In the meantime, he has just released a double CD and DVD recorded at Manchester’s Free Trade Hall in October 1991.

“I work on projects all the time, I am one-stop shopping,” he tells me. “I do all my research, source the 8×10 photos, recover old television shows and recordings because ever since the late 70s I have owned everything. So it really is my responsibility to re-release things. I have help from people in Nashville, I don’t have them looking for stuff out on my property but about seven or eight years ago I sent them a complete truckload of 24 track tapes of records that I owned and had them all digitised. During that time I also had quite a few video things, including the Manchester one. I’d thought you could just take it from a VHS and put it out on a DVD but standards are now so high that everything has to be high definition. So you’re not going to be seeing any good old footage of Ray Charles or whatever, because none of that is high definition and that’s the rule now.

Don McLean“So I wanted to do something and I had the master tapes but they said the format was so old that they couldn’t do anything. One of the guys in my studio found one of the only three machines left in the whole country that could play the tape, so he drove to South Carolina with the tapes where they transferred the stuff and digitised it. Then we massaged the stuff, to make it all high definition.

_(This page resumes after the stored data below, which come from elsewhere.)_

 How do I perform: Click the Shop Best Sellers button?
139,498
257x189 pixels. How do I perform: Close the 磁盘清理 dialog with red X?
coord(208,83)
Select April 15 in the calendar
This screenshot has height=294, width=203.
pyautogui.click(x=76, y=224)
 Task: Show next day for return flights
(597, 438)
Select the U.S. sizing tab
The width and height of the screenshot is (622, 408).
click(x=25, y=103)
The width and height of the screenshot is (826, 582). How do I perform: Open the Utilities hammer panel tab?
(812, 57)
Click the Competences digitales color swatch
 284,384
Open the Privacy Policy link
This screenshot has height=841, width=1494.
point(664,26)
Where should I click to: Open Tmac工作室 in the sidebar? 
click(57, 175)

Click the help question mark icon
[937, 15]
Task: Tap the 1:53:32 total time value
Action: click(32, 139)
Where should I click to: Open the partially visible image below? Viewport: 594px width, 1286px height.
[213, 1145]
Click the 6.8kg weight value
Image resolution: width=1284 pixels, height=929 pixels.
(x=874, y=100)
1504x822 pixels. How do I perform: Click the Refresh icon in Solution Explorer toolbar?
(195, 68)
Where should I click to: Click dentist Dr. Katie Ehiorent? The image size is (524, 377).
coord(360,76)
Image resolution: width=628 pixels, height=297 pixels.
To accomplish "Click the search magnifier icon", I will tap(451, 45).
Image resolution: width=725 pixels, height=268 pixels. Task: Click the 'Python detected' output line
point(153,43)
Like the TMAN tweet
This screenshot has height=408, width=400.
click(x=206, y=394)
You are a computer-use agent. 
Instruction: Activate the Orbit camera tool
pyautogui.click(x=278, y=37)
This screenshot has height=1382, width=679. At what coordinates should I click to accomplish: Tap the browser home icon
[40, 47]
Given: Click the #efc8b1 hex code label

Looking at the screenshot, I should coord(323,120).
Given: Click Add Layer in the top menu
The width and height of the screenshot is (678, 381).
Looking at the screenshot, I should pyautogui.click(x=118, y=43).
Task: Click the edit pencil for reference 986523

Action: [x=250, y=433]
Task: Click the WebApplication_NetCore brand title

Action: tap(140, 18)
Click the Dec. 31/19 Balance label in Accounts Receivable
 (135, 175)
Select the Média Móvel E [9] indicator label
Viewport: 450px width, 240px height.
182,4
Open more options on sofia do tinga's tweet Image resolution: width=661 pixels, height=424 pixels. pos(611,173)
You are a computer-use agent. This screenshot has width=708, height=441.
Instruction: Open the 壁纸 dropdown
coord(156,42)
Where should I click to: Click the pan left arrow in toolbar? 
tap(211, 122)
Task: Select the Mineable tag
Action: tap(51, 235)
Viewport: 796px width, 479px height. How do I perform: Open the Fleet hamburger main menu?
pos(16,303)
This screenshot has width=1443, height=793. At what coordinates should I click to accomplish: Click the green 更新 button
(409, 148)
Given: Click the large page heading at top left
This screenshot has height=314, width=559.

Next year we’re going to be releasing with that same company a TV special I did in 2000 with Nanci Griffith.”

Although this music was saved from oblivion, “not so the Free Trade Hall itself,” he laments, “where I performed this concert and many others through the years.

“On my tour of the UK in 2010 I stayed in a lovely hotel in Manchester,” he remembers. “This hotel was old in the back and modern in the front and the doors looked vaguely familiar. When I asked the attractive lady at the desk about it, she said the hotel used to be the Free Trade Hall. So there I was sleeping in the concert hall that I had performed in all those years ago.

“Things have changed and things will change at an even faster pace it looks like. But the music doesn’t change and, thank God, that’s one thing we can hold on to.”

Even as he continues to finesse that upcoming new album there are some more archival efforts in the offing, he discloses.

“I have three or four more in the pipeline but I don’t have everything visual. There are two BBC TV specials I don’t have – Don McLean and Friends done at the Pebble Mill studio and also Don McLean at the Royal Albert Hall, done in 1973. But there’s high definition footage of those two on YouTube so I know they’re around some place, and I’d give anything to get those. I’ve done thousands of appearances and the amazing thing about the internet is that stuff pops up all the time. There’s now a thing out there called The Music Of Don McLean that was done in 1982. I’m wearing a black shirt and they frequently show footage from that when I’m introduced to talk about my past, which is what I do a lot. That’s out there in its complete form on the internet with all the interviews and everything. If somebody wants to, they can spend months watching all that stuff, there’s so much of it.”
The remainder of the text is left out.